4. Detainee used Icom radios and provided information on communications security procedures within the Taliban Intelligence Department.

b. Connections/Associations
1. The detainee arranged to have an Egyptian al Qaida member, Hamza Zobir teach Taliban intelligence officers about intelligence work.
2. The detainee gave a suspected Afghani arms smuggler a Codan high frequency radio set for safekeeping. The suspected arms smuggler allegedly had many weapons caches near Ghazni.

The following primary factors favor release or transfer

a. At the time of his capture, the detainee claims he was attempting to assist the U.S. in capturing Mullah Mohammed Omar. He claims if the Americans had not arrested him, then they might have captured Mullah Mohammed Omar and the detainee's superior, Qari Ahmadullah, head of Taliban Intelligence.

b. Detainee has very few citations, primarily for non-aggressive infractions including physical training in cell, leading prayer; making excessive noise; and periodically refusing medications, food, and showers.

==Joint Review Task Force==

When he assumed office in January 2009, President Barack Obama made a number of promises about the future of Guantanamo. He promised the use of torture would cease at the camp. He promised to institute a new review system. That new review system was composed of officials from six departments, where the OARDEC reviews were conducted entirely by the Department of Defense. When it reported back, a year later, the Joint Review Task Force classified some individuals as too dangerous to be transferred from Guantanamo, even though there was no evidence to justify laying charges against them. On April 9, 2013, that document was made public after a Freedom of Information Act request. Abdul Haq Wasiq was one of the 71 individuals deemed too innocent to charge, but too dangerous to release. Although Obama promised that those deemed too innocent to charge, but too dangerous to release would start to receive reviews from a Periodic Review Board less than a quarter of men have received a review.

==Press reports==
An article in The Christian Science Monitor quotes Ahmadullah, who was told by Mohammed Omar to go back to Kandahar. It quotes him:
"He called me twice to come to Kandahar. But I cannot go there easily, because a lot of people know me, and I am frightened they will capture me somewhere on the road. So I sent my assistant Mullah Abdul Haq Wasiq to Kandahar. Unfortunately he was captured by American agents in Ghazni."

==Release negotiations==
Most Afghans held at Guantanamo had been repatriated to Afghanistan by 2009. Throughout the fall of 2011 and the winter of 2012, the United States conducted peace negotiations with the Taliban and widely leaked that a key sticking point was the ongoing detention of Wasiq and four other senior Taliban, Norullah Noori, Mohammed Fazl, Khirullah Khairkhwa and Mohammed Nabi. Negotiations hinged on a proposal to send the five men directly to Doha, Qatar, where they would be allowed to set up an official office for the Taliban.
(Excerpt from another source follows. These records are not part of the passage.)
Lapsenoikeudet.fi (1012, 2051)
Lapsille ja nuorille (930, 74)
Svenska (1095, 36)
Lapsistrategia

In March 2012, it was reported that Ibrahim Spinzada, described as "Karzai's top aide" had spoken with the five men in Guantanamo earlier that month, and had secured their agreement to be transferred to Qatar. It was reported that Karzai, who had initially opposed the transfer, now backed the plan. It was reported that US officials stated the Obama administration had not yet agreed to transfer the five men.

==Release from Guantanamo Bay==
Wasiq and the other four members of the Taliban Five were released from Guantanamo Bay and transported to Qatar where they were set free on June 1, 2014. Their release concurred with that of captured U.S. soldier Bowe Bergdahl's release in eastern Afghanistan in a deal brokered by the Emir of Qatar. Wasiq, and the other members of the Taliban five, were required to stay in Qatar for 12 months as a condition of their release.